Domainmonster.com Domain Editorials
Home > Editorials
Internationalised Domain Names Considered by ICANN
Currently, there are 37 characters which can be used to make up domain names: the Latin letters A-Z, the Arabic numbers 0-9, and the hyphen. The problem is that this leaves a vast proportion of the world's population on the wrong side of the language gap, because many languages use non-Western alphabets such as Cyrillic, Arabic and Chinese.
Almost ever since the internet began to take off, there have been calls to break down this language barrier and permit non-Latin characters to be used in domain names. Some commentators argue that the lack of support for other alphabets contributes to the so-called "digital divide", resulting in a Westernised internet dominated by the developed world. These critics claim that non-Western languages are ignored to the detriment of diversity and inclusiveness.
And it's not just completely new character sets that campaigners are looking to have included: é, î, ö and ß are all currently left out of the list, as well as the additional vowels found in many Scandinavian languages, such as ø. A UN panel reported in July 2005 that "insufficient progress has been made toward multilingualization." This is no small problem.
As of 2004, the administrators of the German top-level domain ".de" allow registrants to choose from 92 accented and other special characters, including vowels which use the umlaut, which is common in many German names. Tests have been done to try using non-Latin characters in domain names, many of which have proved successful, in the internet sandbox of the ".test" top-level domain. But this highlights the problem about which campaigners for international characters are so concerned: all top-level domains are, and for the meantime will remain, composed solely of the 26 letters of the Latin alphabet. The introduction of the .asia domain later this year may give Asian businesses and personal site owners an alternative to the ubiquitous Anglo-centric ".com", but it's still not in any of the possible native tongues of the vast proportion of Asian internet users.
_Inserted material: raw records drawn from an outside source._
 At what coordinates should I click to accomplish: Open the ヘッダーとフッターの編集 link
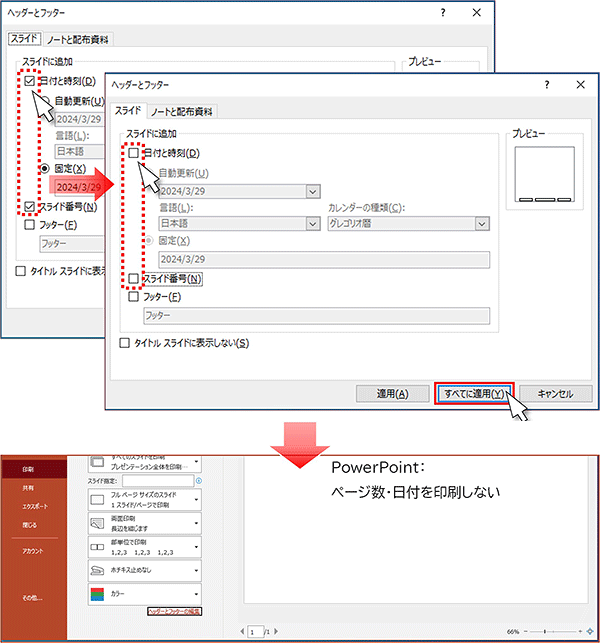coord(174,611)
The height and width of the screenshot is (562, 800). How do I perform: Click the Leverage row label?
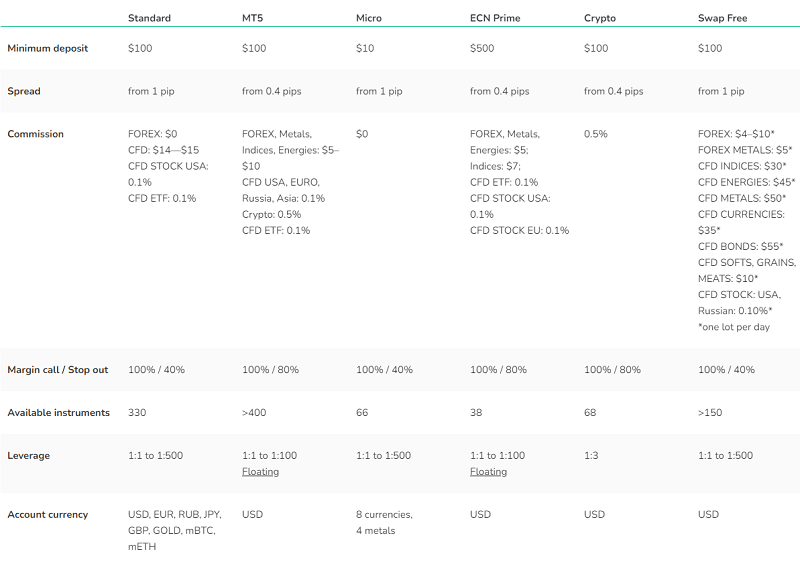(x=29, y=455)
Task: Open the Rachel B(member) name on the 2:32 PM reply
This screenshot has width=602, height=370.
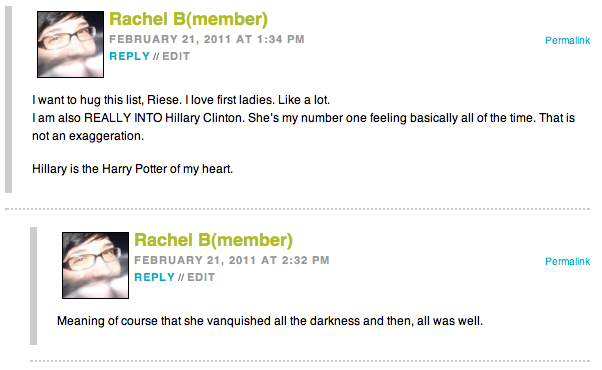Action: 213,240

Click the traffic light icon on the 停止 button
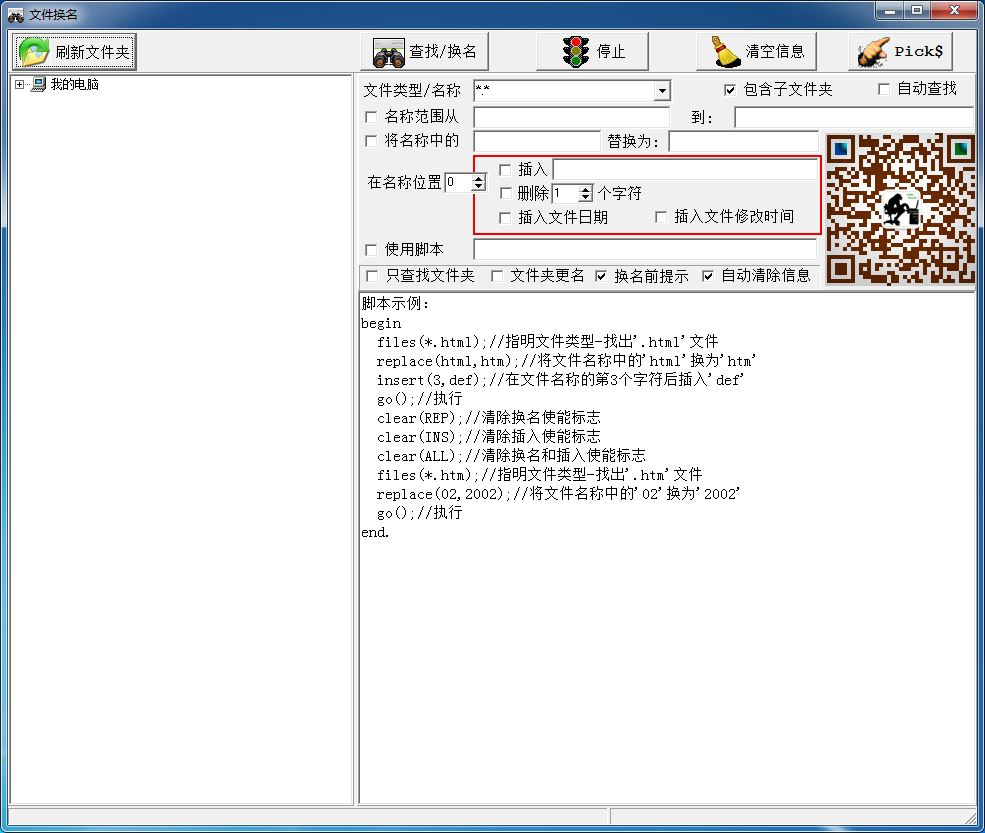coord(575,49)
While the motivation behind encouraging non-standard character sets for domain names is laudable, there is strong resistance to the proposal from several quarters. Part of the problem is that adding in all the character sets that people are calling for could result in a character list of over 50,000 characters. The Chinese "alphabet", for example, does not consist simply of a set of letters, but a huge number of semantic/phonetic characters – a well-educated Chinese person probably recognises about 6,000 characters, but there are more than 40,000 in existence, although many of these are not in common use.
Another concern is that dramatically increasing the number of available characters could lead to an explosion in fraudulent activity on the internet, a major motivation for ICANN's rejection of the idea in 2003. A character system called Unicode assigns a hexadecimal to each character: "a", for example, is 97. However, in the Cyrillic alphabet, exactly the same arrangement of pixels is designated by the number 1072.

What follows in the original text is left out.